# ASSIGNMENT
Your output should be the lines from the one containing "Viewport: 902px width, 625px height." through the last line below, both ends included, exactly as written and free of pictures.

Stored data
********************
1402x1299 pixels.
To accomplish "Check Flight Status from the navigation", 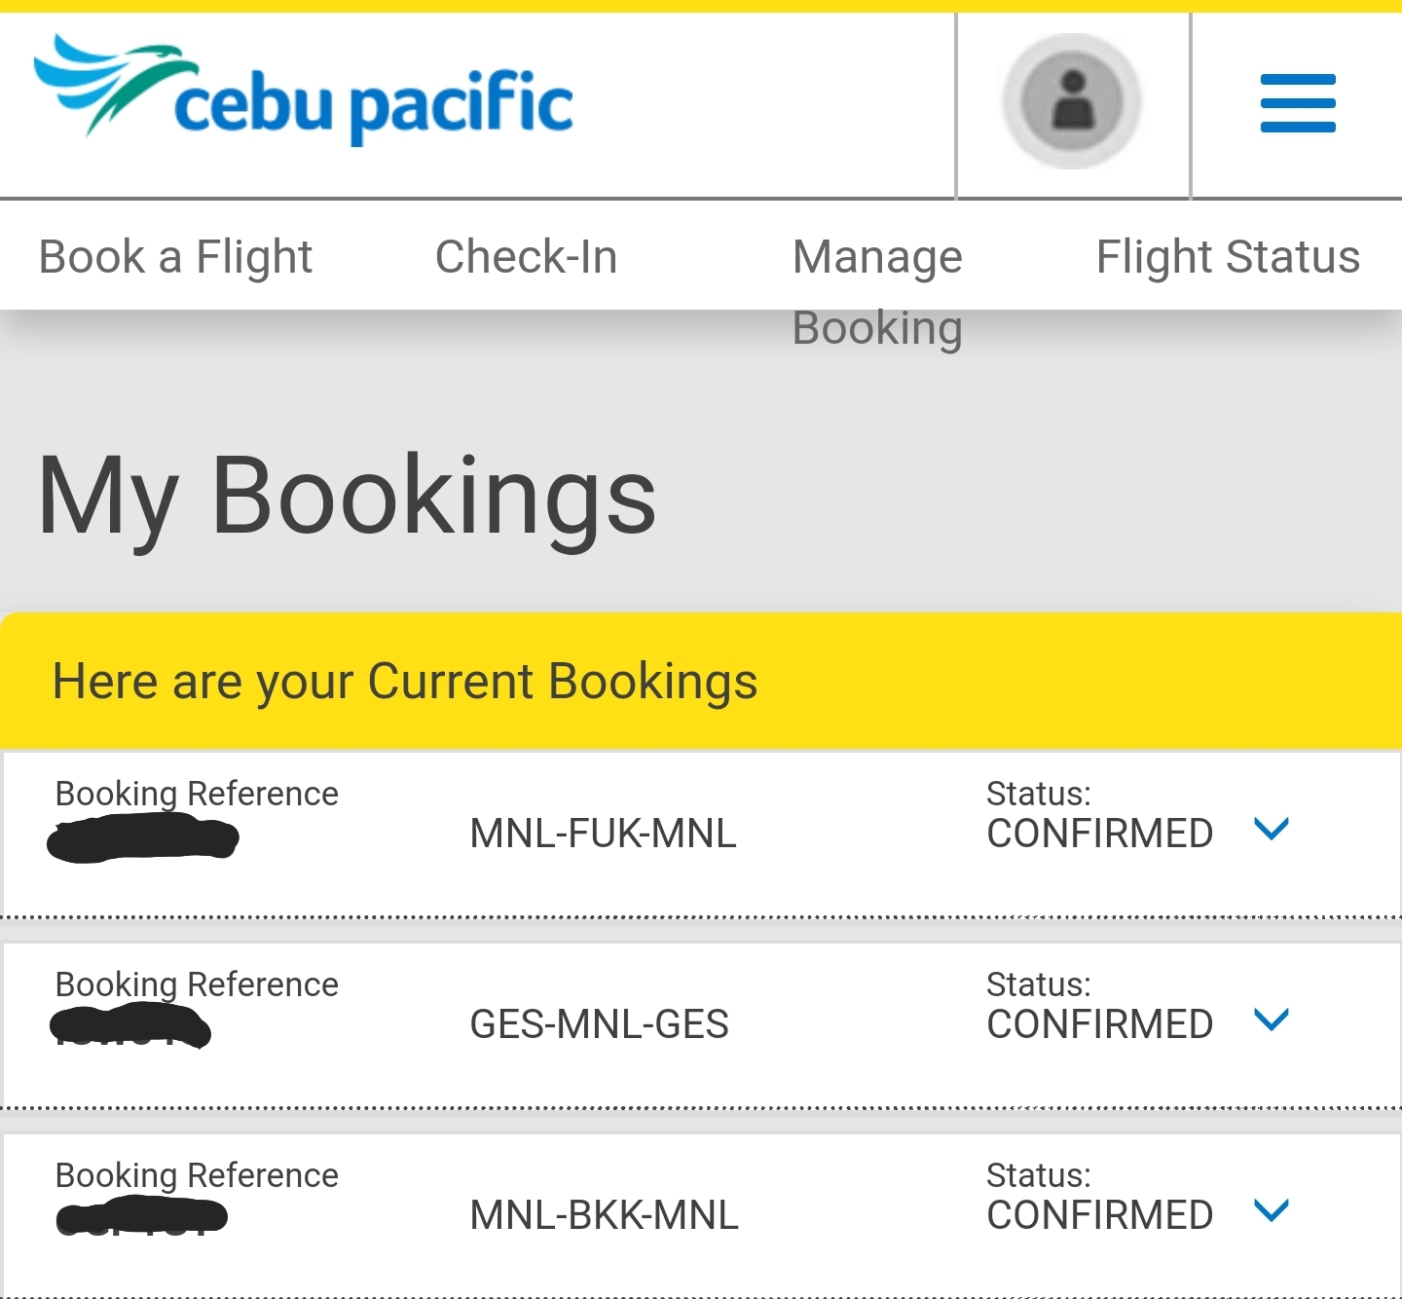I will [1228, 256].
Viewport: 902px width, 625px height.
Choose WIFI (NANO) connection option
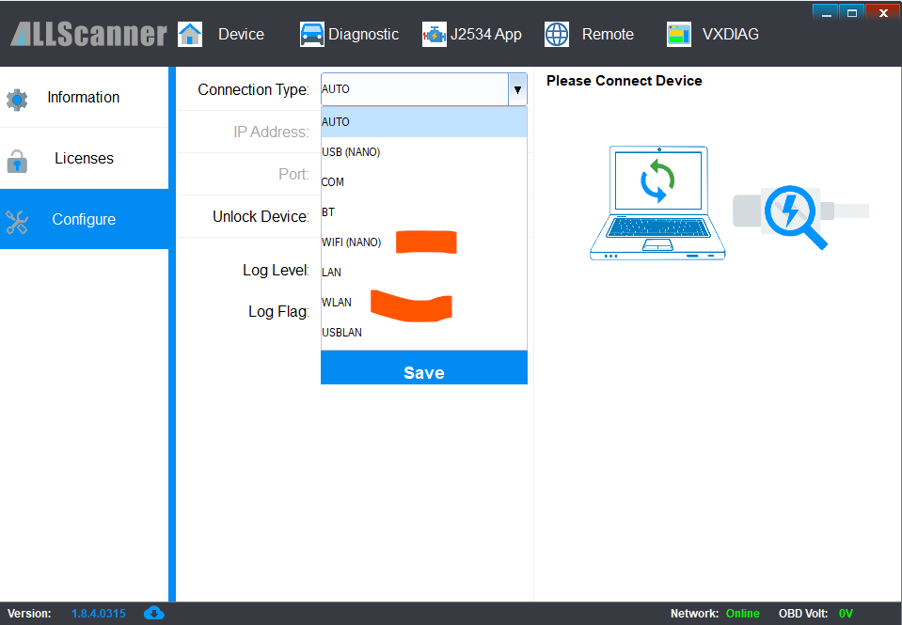(x=352, y=242)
********************
# RESULT FOR THIS EXERCISE
Viewport: 902px width, 625px height.
Choose WIFI (NANO) connection option
(x=352, y=242)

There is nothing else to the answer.